Prospek Suku Bunga The Fed Tetap Tinggi, Harga Minyak Turun Lebih 1%
Harga minyak turun lebih dari 1% pada Selasa (21/5) dipicu prospek tetap tingginya suku bunga bank sentral Amerika Serikat (AS) yang berpotensi menekan permintaan energi.
Minyak Brent turun US$ 1,08 atau 1,3% menjadi US$ 82,63 per barel, sedangkan West Texas Intermediate (WTI) turun 1,07 atau 1,3% menjadi US$ 78,73 per barel.
The Fed diperkirakan belum akan menurunkan tingkat suku bunga acuannya seiring dengan target inflasi yang belum tercapai. “Prospek permintaan yang melemah memicu aksi jual seiring prospek pemangkasan suku bunga yang semakin jauh,” kata analis Fujitomi Securities, Toshitaka Tazawa, dikutip dari Reuters.
Wakil Ketua Fed Philip Jefferson mengatakan masih terlalu dini untuk mengatakan apakah perlambatan inflasi akan bertahan lama, sementara Wakil Ketua Fed Michael Barr mengatakan kebijakan pembatasan memerlukan lebih banyak waktu.
Presiden Fed Atlanta Raphael Bostic mengatakan akan memakan waktu cukup lama bagi bank sentral untuk yakin bahwa perlambatan inflasi dapat berkelanjutan.

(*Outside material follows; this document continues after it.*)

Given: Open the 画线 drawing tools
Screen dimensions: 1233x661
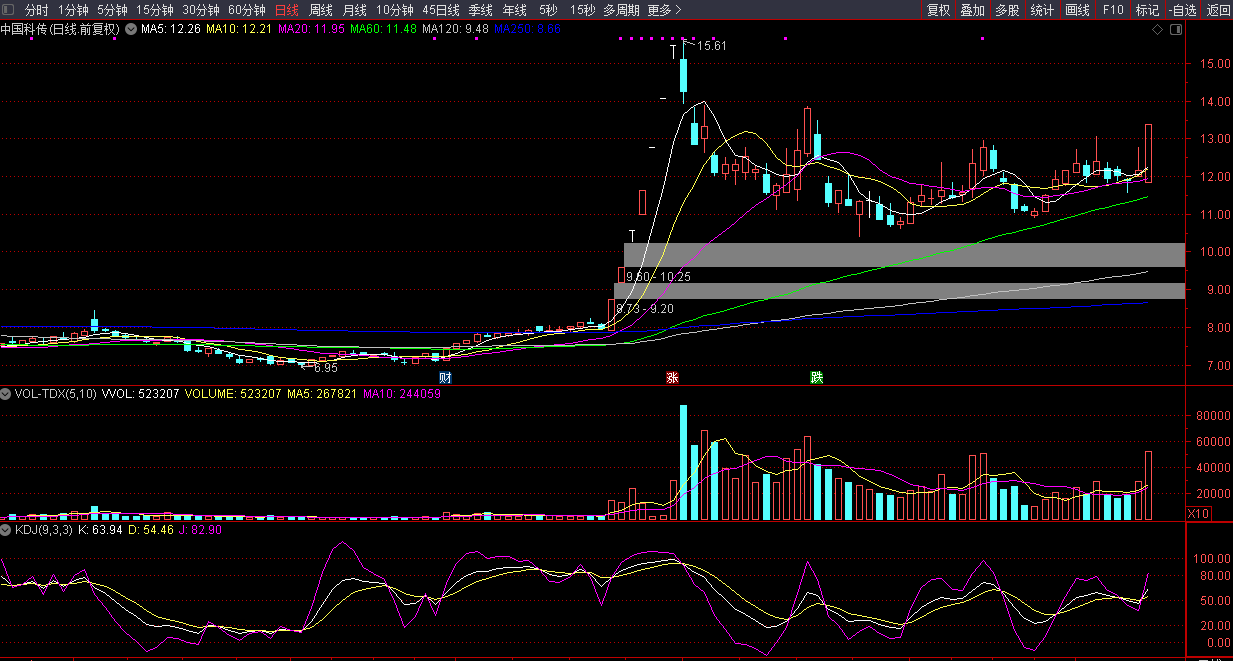Looking at the screenshot, I should [x=1077, y=10].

Secara keseluruhan, komentar pejabat The Fed menunjukkan bahwa suku bunga akan tetap lebih tinggi lebih lama dari perkiraan pasar sebelumnya.
Hal ini berdampak pada pasar minyak karena biaya pinjaman yang lebih tinggi akan menghambat pertumbuhan ekonomi dan permintaan minyak mentah. Pasar tampaknya tidak terpengaruh oleh ketidakpastian politik di dua negara penghasil minyak utama.
Presiden Iran Ebrahim Raisi, seorang garis keras dan calon penerus Pemimpin Tertinggi Ayatollah Ali Khamenei, tewas dalam kecelakaan helikopter pada Minggu. Secara terpisah, Putra Mahkota Arab Saudi Mohammed Bin Salman menunda perjalanan ke Jepang karena kesehatan ayahnya, sang raja.
“Minyak terus kekurangan pengaruh bullish atau bearish yang besar untuk mendorong harga keluar dari kisaran sempit saat ini, yang telah mengakar sejak awal Mei,” kata Vandana Hari, pendiri Vanda Insights.
Investor fokus pada pasokan dari OPEC dan sekutunya, yang dikenal sebagai OPEC+ yang akan bertemu pada 1 Juni untuk menetapkan kebijakan produksi, termasuk apakah akan memperpanjang pengurangan pasokan sebesar 2,2 juta barel per hari (bph).
Menurut sumber internal yang menolak disebut namanya, OPEC+ berpotensi memperpanjang pemotongan produksi minyak secara sukarela jika permintaan gagal meningkat.